(Provided material)

------

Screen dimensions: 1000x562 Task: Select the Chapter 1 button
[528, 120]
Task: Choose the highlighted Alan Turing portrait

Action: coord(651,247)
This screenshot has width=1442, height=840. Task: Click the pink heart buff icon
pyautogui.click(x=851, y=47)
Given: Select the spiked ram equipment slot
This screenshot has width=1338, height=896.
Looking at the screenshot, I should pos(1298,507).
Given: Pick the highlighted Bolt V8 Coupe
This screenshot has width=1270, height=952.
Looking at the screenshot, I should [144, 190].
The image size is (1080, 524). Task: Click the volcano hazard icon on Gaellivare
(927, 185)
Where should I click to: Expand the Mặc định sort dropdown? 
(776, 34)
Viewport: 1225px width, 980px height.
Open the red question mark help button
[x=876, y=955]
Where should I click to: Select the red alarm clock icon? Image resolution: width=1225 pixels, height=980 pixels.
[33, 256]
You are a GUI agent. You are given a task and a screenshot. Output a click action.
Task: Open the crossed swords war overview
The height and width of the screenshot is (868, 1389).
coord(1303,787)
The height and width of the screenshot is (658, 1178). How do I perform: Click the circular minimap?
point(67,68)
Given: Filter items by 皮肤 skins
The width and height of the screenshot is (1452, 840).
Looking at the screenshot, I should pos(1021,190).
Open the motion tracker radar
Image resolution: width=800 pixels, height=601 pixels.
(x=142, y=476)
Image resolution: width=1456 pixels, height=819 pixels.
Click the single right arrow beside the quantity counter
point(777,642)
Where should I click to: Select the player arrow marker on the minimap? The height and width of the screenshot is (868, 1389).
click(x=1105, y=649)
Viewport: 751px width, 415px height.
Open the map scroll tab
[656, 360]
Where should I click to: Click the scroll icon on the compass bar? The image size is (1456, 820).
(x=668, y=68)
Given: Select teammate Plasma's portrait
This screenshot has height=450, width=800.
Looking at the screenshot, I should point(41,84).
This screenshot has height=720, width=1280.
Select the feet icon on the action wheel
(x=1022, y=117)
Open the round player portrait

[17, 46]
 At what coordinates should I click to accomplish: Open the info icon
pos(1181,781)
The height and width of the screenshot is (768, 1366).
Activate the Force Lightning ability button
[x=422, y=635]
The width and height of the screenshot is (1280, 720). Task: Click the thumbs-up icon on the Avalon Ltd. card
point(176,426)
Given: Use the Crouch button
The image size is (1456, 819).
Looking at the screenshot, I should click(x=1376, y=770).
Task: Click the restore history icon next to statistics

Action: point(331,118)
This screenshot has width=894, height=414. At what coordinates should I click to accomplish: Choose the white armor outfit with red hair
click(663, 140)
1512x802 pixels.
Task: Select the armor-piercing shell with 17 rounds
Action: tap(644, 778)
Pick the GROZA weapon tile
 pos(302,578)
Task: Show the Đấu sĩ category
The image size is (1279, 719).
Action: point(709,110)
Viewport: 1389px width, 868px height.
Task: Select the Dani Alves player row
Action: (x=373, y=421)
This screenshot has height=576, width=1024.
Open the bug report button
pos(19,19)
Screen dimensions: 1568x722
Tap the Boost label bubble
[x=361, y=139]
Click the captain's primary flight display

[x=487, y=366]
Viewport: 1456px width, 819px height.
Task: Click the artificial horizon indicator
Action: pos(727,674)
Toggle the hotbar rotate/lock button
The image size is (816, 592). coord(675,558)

------

Copy out every item above again, line for line, with no changes.

Screen dimensions: 1000x562 Task: Select the Chapter 1 button
[528, 120]
Task: Choose the highlighted Alan Turing portrait

Action: coord(651,247)
This screenshot has width=1442, height=840. Task: Click the pink heart buff icon
pyautogui.click(x=851, y=47)
Given: Select the spiked ram equipment slot
This screenshot has width=1338, height=896.
Looking at the screenshot, I should pos(1298,507).
Given: Pick the highlighted Bolt V8 Coupe
This screenshot has width=1270, height=952.
Looking at the screenshot, I should [144, 190].
The image size is (1080, 524). Task: Click the volcano hazard icon on Gaellivare
(927, 185)
Where should I click to: Expand the Mặc định sort dropdown? 
(776, 34)
Viewport: 1225px width, 980px height.
Open the red question mark help button
[x=876, y=955]
Where should I click to: Select the red alarm clock icon? Image resolution: width=1225 pixels, height=980 pixels.
[33, 256]
You are a GUI agent. You are given a task and a screenshot. Output a click action.
Task: Open the crossed swords war overview
The height and width of the screenshot is (868, 1389).
coord(1303,787)
The height and width of the screenshot is (658, 1178). How do I perform: Click the circular minimap?
point(67,68)
Given: Filter items by 皮肤 skins
The width and height of the screenshot is (1452, 840).
Looking at the screenshot, I should pos(1021,190).
Open the motion tracker radar
Image resolution: width=800 pixels, height=601 pixels.
(x=142, y=476)
Image resolution: width=1456 pixels, height=819 pixels.
Click the single right arrow beside the quantity counter
point(777,642)
Where should I click to: Select the player arrow marker on the minimap? The height and width of the screenshot is (868, 1389).
click(x=1105, y=649)
Viewport: 751px width, 415px height.
Open the map scroll tab
[656, 360]
Where should I click to: Click the scroll icon on the compass bar? The image size is (1456, 820).
(x=668, y=68)
Given: Select teammate Plasma's portrait
This screenshot has height=450, width=800.
Looking at the screenshot, I should point(41,84).
This screenshot has height=720, width=1280.
Select the feet icon on the action wheel
(x=1022, y=117)
Open the round player portrait

[17, 46]
 At what coordinates should I click to accomplish: Open the info icon
pos(1181,781)
The height and width of the screenshot is (768, 1366).
Activate the Force Lightning ability button
[x=422, y=635]
The width and height of the screenshot is (1280, 720). Task: Click the thumbs-up icon on the Avalon Ltd. card
point(176,426)
Given: Use the Crouch button
The image size is (1456, 819).
Looking at the screenshot, I should click(x=1376, y=770).
Task: Click the restore history icon next to statistics

Action: point(331,118)
This screenshot has width=894, height=414. At what coordinates should I click to accomplish: Choose the white armor outfit with red hair
click(663, 140)
1512x802 pixels.
Task: Select the armor-piercing shell with 17 rounds
Action: tap(644, 778)
Pick the GROZA weapon tile
 pos(302,578)
Task: Show the Đấu sĩ category
The image size is (1279, 719).
Action: point(709,110)
Viewport: 1389px width, 868px height.
Task: Select the Dani Alves player row
Action: (x=373, y=421)
This screenshot has height=576, width=1024.
Open the bug report button
pos(19,19)
Screen dimensions: 1568x722
Tap the Boost label bubble
[x=361, y=139]
Click the captain's primary flight display

[x=487, y=366]
Viewport: 1456px width, 819px height.
Task: Click the artificial horizon indicator
Action: pos(727,674)
Toggle the hotbar rotate/lock button
The image size is (816, 592). coord(675,558)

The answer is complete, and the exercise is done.